PASSAGE

The play introduced the word robot, which displaced older words such as "automaton" or "android" in languages around the world. In an article in Lidové noviny Karel Čapek named his brother Josef as the true inventor of the word.[14][15] In Czech, robota means forced labour of the kind that serfs had to perform on their masters' lands and is derived from rab, meaning "slave".[16]

The name Rossum is an allusion to the Czech word rozum, meaning "reason", "wisdom", "intellect" or "common sense".[8] It has been suggested that the allusion might be preserved by translating "Rossum" as "Reason" but only the Majer/Porter version translates the word as "Reason".[17]

Production history

The work was published in Prague by Aventinum in 1920 and premiered at the city's National Theatre on 25 January 1921. It was translated from Czech into English by Paul Selver and adapted for the English stage by Nigel Playfair in 1923. Selver's translation abridged the play and eliminated a character, a robot named "Damon".[18] In April 1923 Basil Dean produced R.U.R. for the Reandean Company at St Martin's Theatre, London.[19]

The American première was at the Garrick Theatre in New York City in October 1922, where it ran for 184 performances, a production in which Spencer Tracy and Pat O'Brien played robots in their Broadway debuts.[20]

It also played in Chicago and Los Angeles during 1923.[21] In the late 1930s, the play was staged in the U.S. by the Federal Theatre Project's Marionette Theatre in New York.

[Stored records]
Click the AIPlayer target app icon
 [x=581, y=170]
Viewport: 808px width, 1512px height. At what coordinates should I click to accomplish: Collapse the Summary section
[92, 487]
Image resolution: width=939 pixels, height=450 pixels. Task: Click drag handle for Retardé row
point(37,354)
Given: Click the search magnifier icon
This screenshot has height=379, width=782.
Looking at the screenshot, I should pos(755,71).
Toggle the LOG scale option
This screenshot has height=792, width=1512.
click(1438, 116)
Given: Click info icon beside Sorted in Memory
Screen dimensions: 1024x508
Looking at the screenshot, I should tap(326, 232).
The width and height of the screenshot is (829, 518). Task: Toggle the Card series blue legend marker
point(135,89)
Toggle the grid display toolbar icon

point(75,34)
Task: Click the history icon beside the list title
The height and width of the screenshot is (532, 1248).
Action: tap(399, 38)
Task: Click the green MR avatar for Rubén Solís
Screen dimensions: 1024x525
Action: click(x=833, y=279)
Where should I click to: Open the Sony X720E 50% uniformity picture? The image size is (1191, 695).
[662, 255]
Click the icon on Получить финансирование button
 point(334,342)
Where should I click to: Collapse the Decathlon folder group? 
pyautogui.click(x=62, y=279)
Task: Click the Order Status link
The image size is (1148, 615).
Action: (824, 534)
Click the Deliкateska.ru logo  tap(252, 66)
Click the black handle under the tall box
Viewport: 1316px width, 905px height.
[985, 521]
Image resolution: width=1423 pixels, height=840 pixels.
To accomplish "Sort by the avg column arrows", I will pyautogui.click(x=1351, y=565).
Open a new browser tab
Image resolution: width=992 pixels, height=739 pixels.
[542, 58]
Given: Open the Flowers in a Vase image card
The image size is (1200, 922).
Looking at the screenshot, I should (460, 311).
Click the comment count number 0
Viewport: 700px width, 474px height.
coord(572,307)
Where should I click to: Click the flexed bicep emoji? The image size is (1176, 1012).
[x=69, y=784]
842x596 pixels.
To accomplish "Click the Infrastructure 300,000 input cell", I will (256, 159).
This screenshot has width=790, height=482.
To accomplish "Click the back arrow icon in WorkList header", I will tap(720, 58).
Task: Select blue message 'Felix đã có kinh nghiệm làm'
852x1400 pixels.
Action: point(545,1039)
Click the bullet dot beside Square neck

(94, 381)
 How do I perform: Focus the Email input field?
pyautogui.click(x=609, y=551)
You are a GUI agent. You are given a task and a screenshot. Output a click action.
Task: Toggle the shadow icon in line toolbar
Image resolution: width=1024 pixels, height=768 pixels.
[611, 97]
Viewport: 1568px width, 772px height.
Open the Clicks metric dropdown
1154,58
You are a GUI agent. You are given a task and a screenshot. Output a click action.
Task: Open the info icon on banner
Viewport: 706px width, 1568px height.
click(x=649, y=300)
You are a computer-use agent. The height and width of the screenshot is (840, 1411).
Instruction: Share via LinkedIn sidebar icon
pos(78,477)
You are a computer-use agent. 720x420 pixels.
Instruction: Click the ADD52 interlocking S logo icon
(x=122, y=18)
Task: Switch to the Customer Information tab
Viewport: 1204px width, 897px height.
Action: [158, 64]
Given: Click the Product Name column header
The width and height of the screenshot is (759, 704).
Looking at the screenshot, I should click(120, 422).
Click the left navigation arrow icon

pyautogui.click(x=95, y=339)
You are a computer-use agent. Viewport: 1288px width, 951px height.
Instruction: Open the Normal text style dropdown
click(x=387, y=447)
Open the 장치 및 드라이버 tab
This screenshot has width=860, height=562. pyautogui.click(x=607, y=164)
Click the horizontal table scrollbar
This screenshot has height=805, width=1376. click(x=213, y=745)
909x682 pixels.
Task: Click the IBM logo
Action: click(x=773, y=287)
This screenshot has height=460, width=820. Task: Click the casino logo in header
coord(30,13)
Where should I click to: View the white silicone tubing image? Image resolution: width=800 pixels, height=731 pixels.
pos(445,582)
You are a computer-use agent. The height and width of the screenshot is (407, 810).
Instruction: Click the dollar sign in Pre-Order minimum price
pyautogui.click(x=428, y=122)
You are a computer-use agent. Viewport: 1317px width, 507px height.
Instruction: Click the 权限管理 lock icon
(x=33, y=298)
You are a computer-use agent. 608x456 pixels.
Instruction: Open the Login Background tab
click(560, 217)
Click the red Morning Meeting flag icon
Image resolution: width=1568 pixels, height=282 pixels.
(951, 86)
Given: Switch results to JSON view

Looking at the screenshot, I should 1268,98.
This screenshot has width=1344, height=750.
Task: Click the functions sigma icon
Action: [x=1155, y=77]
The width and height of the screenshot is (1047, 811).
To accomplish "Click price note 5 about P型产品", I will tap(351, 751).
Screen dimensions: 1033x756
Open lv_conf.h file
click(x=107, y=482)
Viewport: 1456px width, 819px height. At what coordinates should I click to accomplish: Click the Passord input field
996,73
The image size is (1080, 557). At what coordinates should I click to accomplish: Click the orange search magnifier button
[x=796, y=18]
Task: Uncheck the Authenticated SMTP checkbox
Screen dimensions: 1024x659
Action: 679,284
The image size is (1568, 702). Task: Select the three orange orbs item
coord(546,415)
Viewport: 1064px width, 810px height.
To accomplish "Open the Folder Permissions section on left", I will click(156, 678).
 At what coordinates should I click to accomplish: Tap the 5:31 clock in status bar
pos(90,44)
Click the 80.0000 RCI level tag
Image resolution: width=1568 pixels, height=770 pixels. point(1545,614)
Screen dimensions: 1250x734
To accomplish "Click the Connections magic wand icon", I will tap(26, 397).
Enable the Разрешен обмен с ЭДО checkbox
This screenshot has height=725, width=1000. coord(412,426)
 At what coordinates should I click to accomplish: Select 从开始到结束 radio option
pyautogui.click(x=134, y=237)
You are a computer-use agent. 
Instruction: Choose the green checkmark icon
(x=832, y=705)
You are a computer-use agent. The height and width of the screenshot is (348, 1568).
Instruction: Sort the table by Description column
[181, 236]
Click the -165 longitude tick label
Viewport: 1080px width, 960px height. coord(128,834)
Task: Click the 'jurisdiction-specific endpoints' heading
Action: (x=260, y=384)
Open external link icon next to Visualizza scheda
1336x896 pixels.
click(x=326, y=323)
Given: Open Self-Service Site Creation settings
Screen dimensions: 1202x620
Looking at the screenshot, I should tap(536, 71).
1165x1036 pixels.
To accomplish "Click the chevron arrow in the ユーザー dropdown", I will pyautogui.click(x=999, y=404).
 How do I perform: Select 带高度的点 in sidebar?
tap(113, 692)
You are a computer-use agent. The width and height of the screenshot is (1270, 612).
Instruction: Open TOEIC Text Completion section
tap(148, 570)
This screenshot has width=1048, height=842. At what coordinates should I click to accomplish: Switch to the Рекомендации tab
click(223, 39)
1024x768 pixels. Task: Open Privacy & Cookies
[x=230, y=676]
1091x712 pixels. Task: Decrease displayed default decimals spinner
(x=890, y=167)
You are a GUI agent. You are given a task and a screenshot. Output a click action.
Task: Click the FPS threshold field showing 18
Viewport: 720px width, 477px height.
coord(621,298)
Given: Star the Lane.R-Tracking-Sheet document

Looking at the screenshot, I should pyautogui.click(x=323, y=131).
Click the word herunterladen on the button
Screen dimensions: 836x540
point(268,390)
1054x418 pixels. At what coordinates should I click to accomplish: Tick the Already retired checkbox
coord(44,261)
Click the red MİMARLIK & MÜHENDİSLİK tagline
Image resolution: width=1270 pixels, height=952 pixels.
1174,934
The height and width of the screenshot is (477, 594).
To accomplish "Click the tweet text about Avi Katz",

WORK REQUEST 1
Answer these from the passage on the play R.U.R.:
(a) Whom did Karel Čapek name as the true inventor of the word robot?
(b) In which theater did the play premiere, and on what date?
(c) How many performances did the New York production at the Garrick Theatre run?
WORK REQUEST 2
Pick up the passage on the play R.U.R. and continue it from its final sentence.

TASK ANSWER 1
(a) His brother Josef.
(b) The National Theatre in Prague, on 25 January 1921.
(c) 184 performances.

TASK ANSWER 2
In 1989, a new, unabridged translation by Claudia Novack-Jones restored the elements of the play eliminated by Selver.[18][22] Another unabridged translation was produced by Peter Majer and Cathy Porter for Methuen Drama in 1999.[17]

Critical reception

Reviewing the New York production of R.U.R., The Forum magazine described the play as "thought-provoking" and "a highly original thriller".[23] John Clute has lauded R.U.R. as "a play of exorbitant wit and almost demonic energy" and lists the play as one of the "classic titles" of inter-war science fiction.[24] Luciano Floridi has described the play thus: "Philosophically rich and controversial, R.U.R. was unanimously acknowledged as a masterpiece from its first appearance, and has become a classic of technologically dystopian literature."[25] Jarka M. Burien called R.U.R. a "theatrically effective, prototypal sci-fi melodrama".[9]

On the other hand, Isaac Asimov, author of the Robot series of books and creator of the Three Laws of Robotics, stated: "Capek's play is, in my own opinion, a terribly bad one, but it is immortal for that one word. It contributed the word 'robot' not only to English but, through English, to all the languages in which science fiction is now written."[3] In fact, Asimov's "Laws of Robotics" are specifically and explicitly designed to prevent the kind of situation depicted in R.U.R. since Asimov's Robots are created with a built-in total inhibition against harming human beings or disobeying them.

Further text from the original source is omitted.